The only thing green about “green” energy are the greenbacks flowing into the bank accounts of these flimflam artists.

McGehee 🇺🇲 Trump 2024 | July 28, 2024 at 8:19 pm

Rule of Thumb: If a Democratic administration is pushing it, it’s a scam.

AF_Chief_Master_Sgt | July 28, 2024 at 8:19 pm

The car manufacturers should have said no from Day 1. But the lure of easy government money turned them into prostitutes.

Shocking! Because centralized control of the economy has always worked so well in the past. Retards.

E Howard Hunt | July 29, 2024 at 6:26 am

More people should read the WSJ. Holman Jenkins has written, for over a decade, that even if climate change is man made and the touted models completely accurate, the adoption of electric vehicles would make no appreciable difference. This is not even arguable. Think about what that means about our decision makers and the intelligence of the general public in our expansive democracy!

Yet Porsche just launched the new Macan, their biggest seller, as an EV only, no more gas models. MORONS.

    E Howard Hunt in reply to MAJack. | July 29, 2024 at 9:31 am

    Max Bear Jr, is coming out with the Macon County Cruiser that runs on pure corn moonshine.

The article refers to 500,000 chargers.

I perceive that a charger is just one unit that can only charge one car at a time.

The article also says there are 200,000 gas stations.

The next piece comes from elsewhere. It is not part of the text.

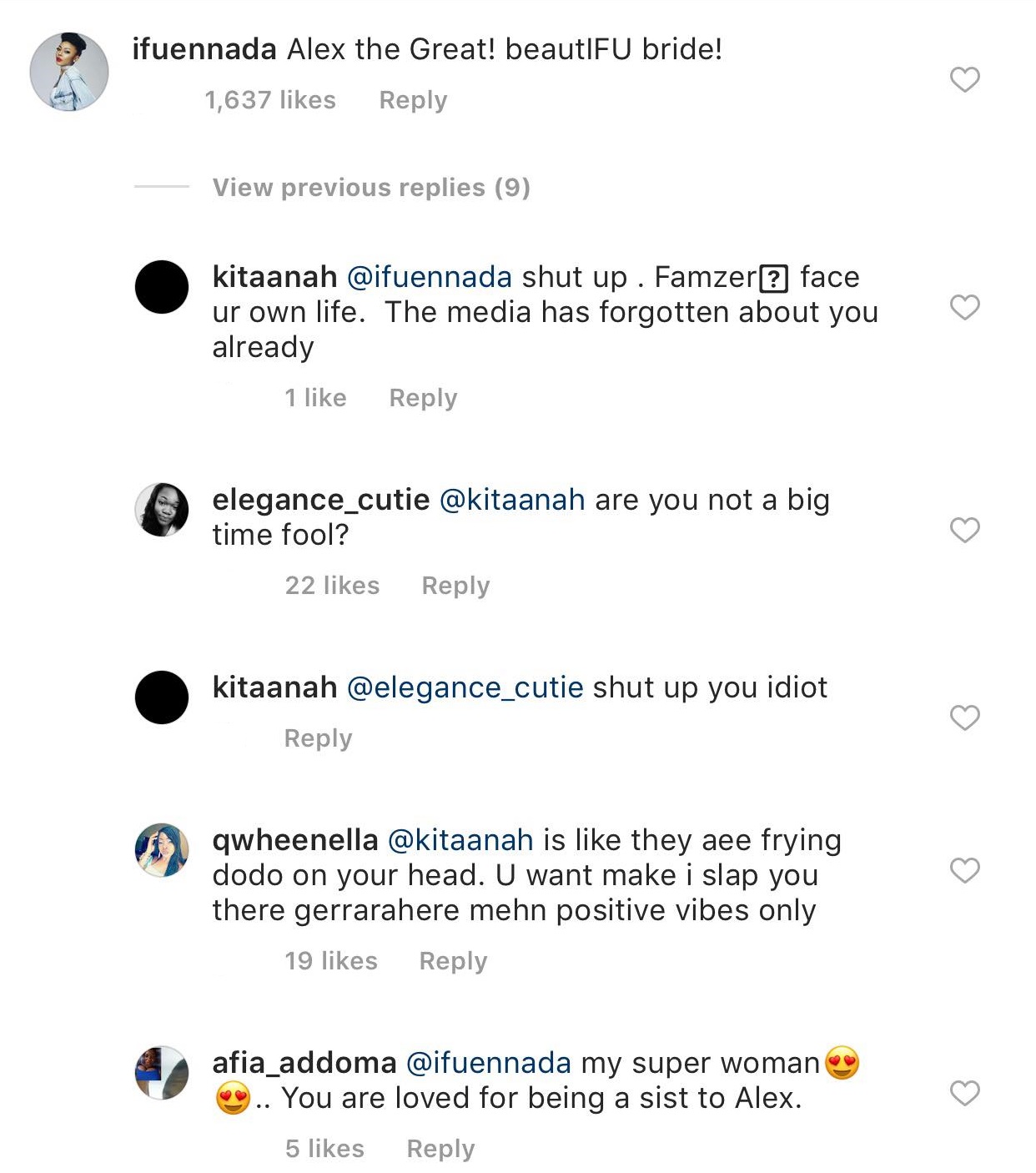Open @elegance_cutie mention link
The height and width of the screenshot is (1173, 1036).
pos(465,687)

Each station has many pumps.

For example, a Buc-ees has 120 pumps. https://www.thedrive.com/news/worlds-largest-gas-station-is-a-new-buc-ees-with-120-pumps

I wonder how many cars can be filled up at the same time with gas/diesel.

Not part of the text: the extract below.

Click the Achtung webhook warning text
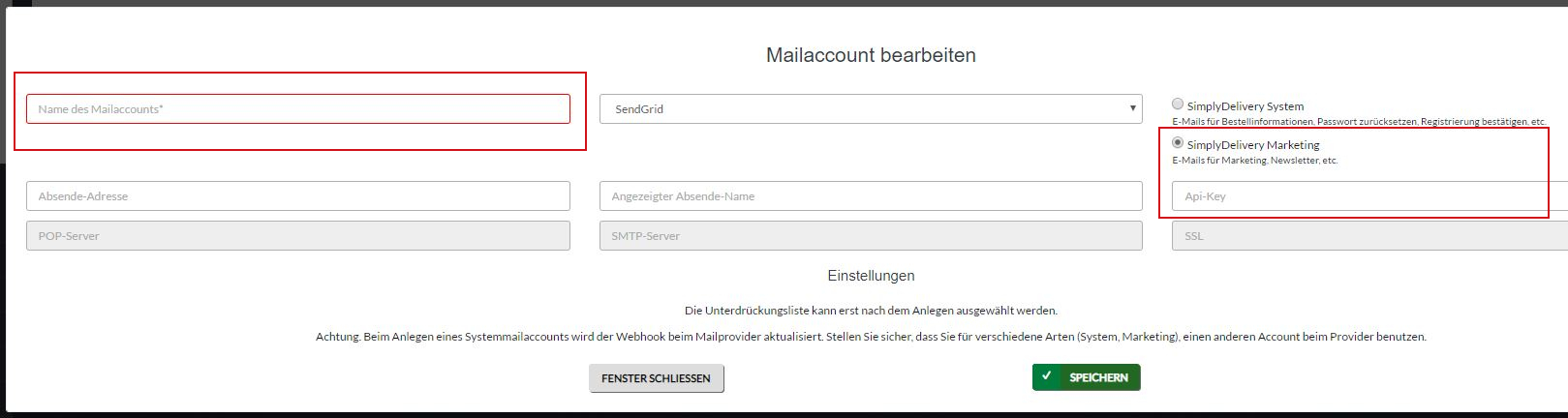coord(870,337)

Even if you could prove man-made CO2 is responsible for rising temps, no one has ever shown why a modestly warmer earth is a bad thing. There has been no increase in the frequency or severity of hurricanes, floods, drought, wildfires, or severe weather of any kind. No island nation has been swept away by rising oceans. The Antarctic ice sheet is at or near record levels.

Nothing bad has happened due to a modestly warmer earth. Despite repeated warnings of doom and gloom not a single one of their dire predictions have ever come true. Why should we believe their new dire predictions? We shouldn’t.

    There is no need to surrender on half the argument so you can fight on the other half. Global warming *caused by humans* is a tiny little blip on the planet’s overall thermal trajectory, which is “We are still coming out of an ice age with some global hiccups.” The most realistic estimates of human contribution to the general trend is about a quarter of the margin of error, so tiny that if we totally eliminated our contribution by spending hundreds of trillions of dollars, it would make the globe the same temp in 100 years that without the effort, it would reach in 99.

    Then you can move into the argument that natural warming since we were last under a hundred feet of glacial ice has been more good than bad.

henrybowman | July 29, 2024 at 3:09 pm

“Thank you Francis. @MarkHamill @JeriLRyan @Lesdoggg @MiaFarrow @davidhogg111”
David Hogg???
This guy is madly collecting dick points like it’s a Tide Pod Challenge.
What does he plan to do with them? Trade them in for swirlies?